Self-powered microrobots for scalable bacterial inactivation and removal
摘要
Waterborne pathogens pose a persistent global health threat, underscoring the need for alternative strategies that complement conventional chemical and physical methods for bacterial inactivation. We introduce a self-powered microrobot (SPM) platform capable of autonomous, recyclable, and scalable inactivation and removal of waterborne bacteria. Composed of ion-exchange resin microspheres functionalized with superparamagnetic Fe3O4 nanoparticles, the SPMs self-propel via asymmetric chemical gradients, generating electrophoretic forces that facilitate dynamic bacterial capture.
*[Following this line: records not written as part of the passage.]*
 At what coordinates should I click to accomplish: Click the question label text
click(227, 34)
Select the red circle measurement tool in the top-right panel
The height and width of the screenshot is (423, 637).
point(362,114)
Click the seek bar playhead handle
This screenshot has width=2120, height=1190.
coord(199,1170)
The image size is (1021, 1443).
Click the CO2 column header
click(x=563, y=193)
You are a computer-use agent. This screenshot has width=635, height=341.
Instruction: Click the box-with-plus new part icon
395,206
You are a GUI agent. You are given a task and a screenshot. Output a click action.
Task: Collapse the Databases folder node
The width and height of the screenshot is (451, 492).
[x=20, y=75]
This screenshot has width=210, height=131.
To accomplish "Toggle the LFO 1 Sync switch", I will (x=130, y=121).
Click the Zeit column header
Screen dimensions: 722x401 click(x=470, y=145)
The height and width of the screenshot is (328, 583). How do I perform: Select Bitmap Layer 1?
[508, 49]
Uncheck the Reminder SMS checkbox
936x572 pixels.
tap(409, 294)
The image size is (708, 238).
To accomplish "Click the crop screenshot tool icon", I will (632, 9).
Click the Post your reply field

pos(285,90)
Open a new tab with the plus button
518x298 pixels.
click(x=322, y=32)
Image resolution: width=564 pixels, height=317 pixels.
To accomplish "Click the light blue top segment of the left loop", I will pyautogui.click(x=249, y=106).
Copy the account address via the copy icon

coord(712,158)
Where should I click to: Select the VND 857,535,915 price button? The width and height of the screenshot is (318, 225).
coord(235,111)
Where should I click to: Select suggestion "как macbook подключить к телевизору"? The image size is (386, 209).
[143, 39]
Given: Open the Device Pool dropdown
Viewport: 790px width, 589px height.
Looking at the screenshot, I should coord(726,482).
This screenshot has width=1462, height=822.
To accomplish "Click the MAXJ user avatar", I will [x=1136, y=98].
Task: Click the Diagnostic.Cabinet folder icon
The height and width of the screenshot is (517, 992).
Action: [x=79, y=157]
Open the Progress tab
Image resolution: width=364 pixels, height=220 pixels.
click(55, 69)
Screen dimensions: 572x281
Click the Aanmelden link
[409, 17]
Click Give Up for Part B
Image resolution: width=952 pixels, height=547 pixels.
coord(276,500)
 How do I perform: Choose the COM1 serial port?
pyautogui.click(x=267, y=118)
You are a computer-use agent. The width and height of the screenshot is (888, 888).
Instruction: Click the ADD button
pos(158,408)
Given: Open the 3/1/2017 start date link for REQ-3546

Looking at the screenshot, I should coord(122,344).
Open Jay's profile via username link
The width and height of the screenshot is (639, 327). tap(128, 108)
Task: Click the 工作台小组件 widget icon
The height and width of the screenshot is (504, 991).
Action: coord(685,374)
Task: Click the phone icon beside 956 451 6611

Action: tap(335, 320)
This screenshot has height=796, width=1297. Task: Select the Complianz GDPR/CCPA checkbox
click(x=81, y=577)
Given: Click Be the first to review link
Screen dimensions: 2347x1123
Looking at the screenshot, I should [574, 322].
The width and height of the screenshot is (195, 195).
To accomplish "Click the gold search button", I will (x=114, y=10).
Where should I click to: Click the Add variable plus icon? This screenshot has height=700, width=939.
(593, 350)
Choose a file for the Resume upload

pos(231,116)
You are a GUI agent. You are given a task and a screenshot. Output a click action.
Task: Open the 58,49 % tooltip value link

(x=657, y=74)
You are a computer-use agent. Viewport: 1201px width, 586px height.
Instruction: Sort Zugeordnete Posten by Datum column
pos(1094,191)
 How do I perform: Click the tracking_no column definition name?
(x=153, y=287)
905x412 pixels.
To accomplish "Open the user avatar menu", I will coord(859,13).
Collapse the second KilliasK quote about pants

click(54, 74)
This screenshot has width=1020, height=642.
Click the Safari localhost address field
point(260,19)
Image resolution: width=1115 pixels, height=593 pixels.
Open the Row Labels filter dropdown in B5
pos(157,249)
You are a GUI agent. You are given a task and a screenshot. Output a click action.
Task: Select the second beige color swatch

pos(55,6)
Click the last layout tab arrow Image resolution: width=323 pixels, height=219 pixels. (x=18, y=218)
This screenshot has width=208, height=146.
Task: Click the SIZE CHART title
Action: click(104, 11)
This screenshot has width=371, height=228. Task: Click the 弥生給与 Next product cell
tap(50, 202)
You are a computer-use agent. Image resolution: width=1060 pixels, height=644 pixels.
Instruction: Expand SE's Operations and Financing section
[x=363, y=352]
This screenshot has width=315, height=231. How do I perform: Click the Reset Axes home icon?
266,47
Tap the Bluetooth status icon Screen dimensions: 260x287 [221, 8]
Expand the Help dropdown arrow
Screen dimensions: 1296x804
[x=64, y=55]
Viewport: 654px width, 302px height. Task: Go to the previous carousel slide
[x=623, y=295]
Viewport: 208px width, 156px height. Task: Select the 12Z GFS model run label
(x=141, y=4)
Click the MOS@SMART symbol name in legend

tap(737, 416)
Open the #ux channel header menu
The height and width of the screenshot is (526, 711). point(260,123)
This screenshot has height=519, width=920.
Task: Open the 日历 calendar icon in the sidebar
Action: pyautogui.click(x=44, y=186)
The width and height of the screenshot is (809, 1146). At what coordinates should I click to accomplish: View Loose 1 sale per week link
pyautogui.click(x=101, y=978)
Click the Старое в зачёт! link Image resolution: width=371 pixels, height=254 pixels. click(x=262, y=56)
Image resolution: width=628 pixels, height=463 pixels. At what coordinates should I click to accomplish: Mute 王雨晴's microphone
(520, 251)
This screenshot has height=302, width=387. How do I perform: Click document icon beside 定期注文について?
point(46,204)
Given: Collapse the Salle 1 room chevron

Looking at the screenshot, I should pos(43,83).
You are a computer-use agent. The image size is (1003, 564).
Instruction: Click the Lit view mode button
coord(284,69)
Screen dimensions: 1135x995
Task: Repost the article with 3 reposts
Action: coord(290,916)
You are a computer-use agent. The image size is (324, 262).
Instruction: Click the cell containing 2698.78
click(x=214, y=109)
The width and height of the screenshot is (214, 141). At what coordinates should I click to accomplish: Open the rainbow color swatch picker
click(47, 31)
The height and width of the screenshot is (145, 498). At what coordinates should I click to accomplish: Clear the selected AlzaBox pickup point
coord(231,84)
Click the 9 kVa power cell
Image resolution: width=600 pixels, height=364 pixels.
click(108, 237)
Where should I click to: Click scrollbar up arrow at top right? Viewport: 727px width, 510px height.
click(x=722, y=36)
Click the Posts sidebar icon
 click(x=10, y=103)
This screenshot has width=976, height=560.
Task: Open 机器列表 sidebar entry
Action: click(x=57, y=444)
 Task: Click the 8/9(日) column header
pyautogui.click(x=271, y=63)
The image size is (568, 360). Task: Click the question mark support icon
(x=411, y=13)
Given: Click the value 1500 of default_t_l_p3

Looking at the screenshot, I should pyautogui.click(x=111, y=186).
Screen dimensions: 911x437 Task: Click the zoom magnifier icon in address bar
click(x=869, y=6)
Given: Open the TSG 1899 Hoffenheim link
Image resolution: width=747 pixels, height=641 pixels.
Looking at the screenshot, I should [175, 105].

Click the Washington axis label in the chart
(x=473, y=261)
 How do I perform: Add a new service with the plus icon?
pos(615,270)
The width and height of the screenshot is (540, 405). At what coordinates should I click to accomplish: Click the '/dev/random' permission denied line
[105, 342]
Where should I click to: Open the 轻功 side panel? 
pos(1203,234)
Concurrently, the localized release of hydroxide ions establishes hyperalkaline microenvironments (pH ≈ 12) that disrupt bacterial membranes, achieving inactivation efficiencies exceeding 99% against both Gram-negative (Escherichia coli) and Gram-positive (Staphylococcus aureus) species. The system maintains consistent bactericidal performance over multiple regeneration cycles, with magnetic responsiveness enabling precise control and facile recovery. A closed-loop miniplant prototype further demonstrates its potential for continuous and automated water purification. This microrobot-based strategy provides a modular, efficient, and reusable platform for advanced microbial remediation, with broad implications for environmental and biomedical applications.